In spite of these actions, Appleby points out that the particular position that she has been struggling to hire for is not one in which employees are likely to be exposed to someone with the virus.
“The best thing about most of these jobs is that they’re outdoor jobs. People don’t have to have contact with people. What’s going on right now is people not wanting to work. Period,” Appleby said. “Unemployment is killing small businesses, killing it because you can’t get anyone to work. They’re opening a Bojangles in Newland, and I’m interested to see if they can even get enough staff to get it going.”
While unemployment provides a temporary fix to an economic problem, those on unemployment, as well as politicians who advocate for the expansion of government benefits for political purposes, typically do not take into account the money that low-skilled and entry-level workers miss out on in the future by choosing not to work for a year or more. As Economist Thomas Sowell describes in his work “Economic Facts and Fallacies,” people do not tend to remain in particular income brackets throughout their lives. In fact, less than one percent of the US population permanently remains in the bottom 20 percent of income earners throughout the duration of their lives. Instead, income tends to increase with age and experience.

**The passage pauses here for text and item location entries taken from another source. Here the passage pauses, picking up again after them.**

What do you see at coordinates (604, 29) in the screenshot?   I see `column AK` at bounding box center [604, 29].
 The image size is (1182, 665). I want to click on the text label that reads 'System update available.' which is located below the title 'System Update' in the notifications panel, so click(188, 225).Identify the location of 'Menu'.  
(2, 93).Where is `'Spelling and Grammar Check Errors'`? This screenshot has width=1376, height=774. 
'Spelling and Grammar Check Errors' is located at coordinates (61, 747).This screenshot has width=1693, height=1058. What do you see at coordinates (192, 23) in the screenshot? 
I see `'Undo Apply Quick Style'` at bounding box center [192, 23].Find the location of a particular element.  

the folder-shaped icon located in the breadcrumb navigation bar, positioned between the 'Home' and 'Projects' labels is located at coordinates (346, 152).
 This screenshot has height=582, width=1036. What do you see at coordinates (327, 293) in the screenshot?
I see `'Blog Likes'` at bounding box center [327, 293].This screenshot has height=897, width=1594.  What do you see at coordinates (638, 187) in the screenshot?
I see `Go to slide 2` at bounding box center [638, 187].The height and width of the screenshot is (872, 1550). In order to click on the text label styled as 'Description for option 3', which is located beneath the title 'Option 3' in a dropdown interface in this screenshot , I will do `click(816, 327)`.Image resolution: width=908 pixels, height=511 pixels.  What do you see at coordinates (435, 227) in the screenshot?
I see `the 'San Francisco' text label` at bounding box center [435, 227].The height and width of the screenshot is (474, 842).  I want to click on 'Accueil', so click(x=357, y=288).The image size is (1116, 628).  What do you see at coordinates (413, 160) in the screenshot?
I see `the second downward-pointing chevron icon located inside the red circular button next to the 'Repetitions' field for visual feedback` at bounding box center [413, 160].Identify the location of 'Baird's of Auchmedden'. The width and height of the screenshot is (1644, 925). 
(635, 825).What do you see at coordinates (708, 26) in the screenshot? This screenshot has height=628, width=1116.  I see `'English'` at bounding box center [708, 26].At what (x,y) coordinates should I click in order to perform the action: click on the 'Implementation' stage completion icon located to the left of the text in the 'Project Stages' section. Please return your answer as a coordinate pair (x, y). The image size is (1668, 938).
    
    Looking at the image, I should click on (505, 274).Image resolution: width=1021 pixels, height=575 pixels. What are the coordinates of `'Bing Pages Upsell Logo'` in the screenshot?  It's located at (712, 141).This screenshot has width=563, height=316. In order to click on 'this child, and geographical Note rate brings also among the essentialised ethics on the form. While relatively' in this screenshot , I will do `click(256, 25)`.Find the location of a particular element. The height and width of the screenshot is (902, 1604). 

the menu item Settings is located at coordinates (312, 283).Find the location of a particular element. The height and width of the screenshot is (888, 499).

Appleby points out how this principle works in her own profession.
“The learning experience more than anything gives them opportunity to learn this area, for one, because you have to drive to all these different houses to do the services. If they want to start their own business as an electrician or a plumber or whatever, then they’ll know the area. They’ll learn it firsthand,” Appleby explained. “David would be good at teaching them electrical work or plumbing as long as they’re willing to learn. A lot of the high schools right now are pushing labor-type jobs, electrician, plumber, carpentry, because you can name your price right now. If you’re a kid graduating from high school and you get in under an electrician or a plumber and get your license, you can go out on your own and name your price.”
Jenkins pointed out that similar opportunities can also be found in the construction business.
“We pay time-and-a-half for overtime, five paid holidays a year, competitive pay based on experience and we’re training people. We don’t care if they have experience, as long as they’re willing to work,” Jenkins said.
Lastly, Appleby shared a worst-case-scenario related to the unemployment situation and how some people have gone about attempting to abuse the system.
“(We had one employee) who as soon as Covid-19 broke out went and filed unemployment, saying that we didn’t have work, and our work increased 33 percent when Covid-19 broke out, because we got flooded with people to the area. (The employee) lied about his income, so he’s having to pay back all the unemployment he drawed,” Appleby said. “He drew $15,000 in 16 weeks.”